ZU ERLEDIGENDE AUFGABEN:
• 1. Welche drei Spieler hat die Eintracht laut dem Text über den Abstieg 1996 zusätzlich verpflichtet?
• 2. Schreib bitte den Text über den Abstieg 1996 im Anschluss an seinen letzten Satz weiter.

*** AUSGEWÄHLTER AUSZUG ***

05.06.2006 Brutaler Schnitt oder das Ende der Illusion von der eigenen Unsterblichkeit Wenn die Haare langsam grau werden (überall), kommt man ja so manchmal ins Grübeln. Nicht nur über Fußball, sondern auch über den Sinn und Zweck seines Daseins hier unten und überhaupt. Irgendeiner hat einmal gesagt „Ein wahrer Fan muss leiden“. Nun, demzufolge haben wir in der letzten Dekade wohl eine Menge wahrer Fans gewonnen. Ich habe drüber nachgedacht, was mich eigentlich härter getroffen hat: Rostock oder der Abstieg 1996? Ich weiß, auf der nach oben offenen Skala für Seelenschmerz nehmen beide Ereignisse vordere Plätze ein. Dennoch meine ich, dass der erste Abstieg die größere Zäsur war. Man wirft ja gerade meiner Generation vor, dass sie sich weigerte, erwachsen zu werden. Da mag was dran sein. Spätestens nach dem Abstieg 1996 war ich es. Und das kam so: Nachdem wir die Horrorsaison unter dem GrötTaz Don Jupp durch die gütige Mithilfe von Charly Körbel mit einem neunten Platz beendet hatten, konnte es aus meiner Sicht nur noch aufwärts gehen. Das verbliebene „Spielermaterial“ um Binz, Köpke, Okocha, Weber und Falkenmayer war so schlecht nicht; und wir verpflichteten zudem Ekström, Schupp und Böhme, aus meiner Sicht gestandene Kicker, mit denen zumindest ein Platz im Uefa-Cup möglich sein müsste. Schließlich waren wir doch seit Ende der 80er ein Name im Deutschen Fußball, oder? Charly Körbel sollte Cheftrainer bleiben. Ich hatte damals schon ein eher ungutes Gefühl. Körbel war als Spieler klasse. Als Trainer erschien er mir irgendwie zu „menschlich“. Die Saison lief am Anfang nicht schlecht. So typische Eintracht-Ergebnisse. Ein paar Unentschieden, lockeren Heimsiegen gegen 1860 (4:2) und gegen den FCK (3:1) folgten die üblichen Auswärtsniederlagen. Mies wurde die Stimmung erst, als das Pokal-Aus nach einer 5:1 Klatsche bei den Löwen folgte und gleichzeitig bekannt wurde, dass die Eintracht hinter dem Rücken des Trainers mit Werner Lorant verhandelte. Der Intrigantenstadel war damals in Frankfurt beheimatet. Danach eine 3:4 Heimniederlage gegen Dortmund, in der ausgerechnet A. M. auch noch ein Tor für die Borussen markierte, und mehr als eine dunkle Wolke zog sich über dem Himmel des Waldstadion zusammen. Nun, alle Querelen schienen vergessen, als wir die Bayern (wie üblich) souverän mit 4:1 aus dem Stadion schossen. Das musste doch die Wende zum Besseren sein. Leider nicht. Nach einer 5:1 Demütigung in Hamburg (HSV) gingen wir als 10. in
die Winterpause. Nicht dolle, aber was sollte es. Geholt wurde Ned Zelic.

*** DATENZEILEN ***

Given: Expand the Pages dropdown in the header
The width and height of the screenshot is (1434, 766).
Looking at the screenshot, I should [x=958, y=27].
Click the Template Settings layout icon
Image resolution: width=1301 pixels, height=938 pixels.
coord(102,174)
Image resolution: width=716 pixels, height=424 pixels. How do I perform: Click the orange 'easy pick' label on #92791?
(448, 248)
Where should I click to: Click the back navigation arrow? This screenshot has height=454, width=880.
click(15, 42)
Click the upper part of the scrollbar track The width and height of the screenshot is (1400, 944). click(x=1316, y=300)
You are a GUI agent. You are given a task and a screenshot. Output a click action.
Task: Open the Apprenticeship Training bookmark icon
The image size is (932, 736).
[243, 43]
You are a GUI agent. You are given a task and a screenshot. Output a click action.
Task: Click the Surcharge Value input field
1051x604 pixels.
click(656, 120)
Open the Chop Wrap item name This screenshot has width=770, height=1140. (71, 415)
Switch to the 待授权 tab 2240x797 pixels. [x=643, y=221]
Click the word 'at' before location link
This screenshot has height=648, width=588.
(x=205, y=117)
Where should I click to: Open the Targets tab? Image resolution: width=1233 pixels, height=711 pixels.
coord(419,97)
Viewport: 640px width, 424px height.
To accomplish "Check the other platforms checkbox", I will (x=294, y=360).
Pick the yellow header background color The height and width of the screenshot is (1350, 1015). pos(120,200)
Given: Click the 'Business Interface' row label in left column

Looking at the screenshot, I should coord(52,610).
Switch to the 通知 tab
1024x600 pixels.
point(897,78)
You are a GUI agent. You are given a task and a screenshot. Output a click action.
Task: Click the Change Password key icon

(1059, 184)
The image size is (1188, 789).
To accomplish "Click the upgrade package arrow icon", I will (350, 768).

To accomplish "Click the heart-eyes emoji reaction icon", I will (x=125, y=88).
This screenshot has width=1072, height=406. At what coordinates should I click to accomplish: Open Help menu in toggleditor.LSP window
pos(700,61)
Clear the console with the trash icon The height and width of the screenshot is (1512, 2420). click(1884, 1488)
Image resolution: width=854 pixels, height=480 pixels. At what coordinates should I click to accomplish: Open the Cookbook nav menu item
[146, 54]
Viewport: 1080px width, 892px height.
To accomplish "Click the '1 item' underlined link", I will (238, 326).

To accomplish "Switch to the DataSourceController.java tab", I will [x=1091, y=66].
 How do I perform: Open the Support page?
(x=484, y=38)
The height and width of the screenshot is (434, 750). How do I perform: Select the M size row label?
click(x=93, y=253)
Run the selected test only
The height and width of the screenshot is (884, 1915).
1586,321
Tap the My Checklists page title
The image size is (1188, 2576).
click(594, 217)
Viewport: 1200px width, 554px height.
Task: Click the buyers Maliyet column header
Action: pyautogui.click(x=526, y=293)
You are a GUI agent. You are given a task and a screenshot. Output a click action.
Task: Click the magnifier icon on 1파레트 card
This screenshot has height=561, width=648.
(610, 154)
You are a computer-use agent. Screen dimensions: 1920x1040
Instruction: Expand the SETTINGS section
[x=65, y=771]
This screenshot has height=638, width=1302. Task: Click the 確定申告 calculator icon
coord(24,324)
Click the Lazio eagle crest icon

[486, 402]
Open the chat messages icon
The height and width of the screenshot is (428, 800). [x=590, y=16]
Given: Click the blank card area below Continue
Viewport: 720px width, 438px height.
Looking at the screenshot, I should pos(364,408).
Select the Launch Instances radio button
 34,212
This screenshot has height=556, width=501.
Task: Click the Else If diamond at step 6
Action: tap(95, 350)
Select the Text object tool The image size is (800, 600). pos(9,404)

***

ANTWORTEN UNTEN:
• 1. Ekström, Schupp und Böhme.

• 2.
Ein Mann, dem man während des Laufens die Schuhe besohlen konnte.
Diese meine Einschätzung hat der gute Ned in den weiteren Spielen
der Rückrunde eindrucksvoll bestätigt. Die Eintracht wähnte sich im sicheren Mittelfeld und wies den Gedanken an den Abstiegskampf weit von sich. Nur wenige unter den Fans wollten es wahrhaben, was dort passierte. Eine Mannschaft aus neun Nationalspielern, schickte sich an in den Orkus der 2. Liga zu stürzen. Ich muss zugeben, ich habe es damals auch nicht kapiert; ich glaub halt immer noch ans Gute im Menschen.. Wir haben uns alle selbst belogen. Aufgewacht bin ich erst nach der 6:0 Niederlage in Dortmund die ich auf
der Rückfahrt von einer Fortbildung auf der Sauerlandlinie im Autoradio
verfolgen musste. Toooooooor in Dortmund mit Manni Breuckmann, jede Einblendung
ein kleiner Stich ins Herz. Erste Gedanken nach dem Motto „Die“(
nicht WIR) steigen ab. Sie holten Stepi . Auch er - oder vielleicht gerade er - konnte aus einem zerstrittenen Haufen desinteressierter Geschäftsleute keine Mannschaft formen. (Dies sei allen in Erinnerung gerufen, die nach „Verstärkungen“ um jeden Preis rufen.) Man merkte die Desillusionierung auch auf den Rängen. Auf der Gegentribüne hatten die meisten Leute weder die Kraft noch die Wut, um überhaupt zu pfeifen oder sich sonst wie gegen den Abstieg aufzulehnen. Das ist jedenfalls meine Erinnerung. Das endgültige Aus gegen Schalke war nur noch der Todesstoß. Kein Feuer wie wenige Jahre später. Aber wie sollte das auch entstehen? Man schaue sich nur den Schiedsrichter an. An sich glaube ich nicht an die Vorsehung, aber man glaubt es doch kaum, oder?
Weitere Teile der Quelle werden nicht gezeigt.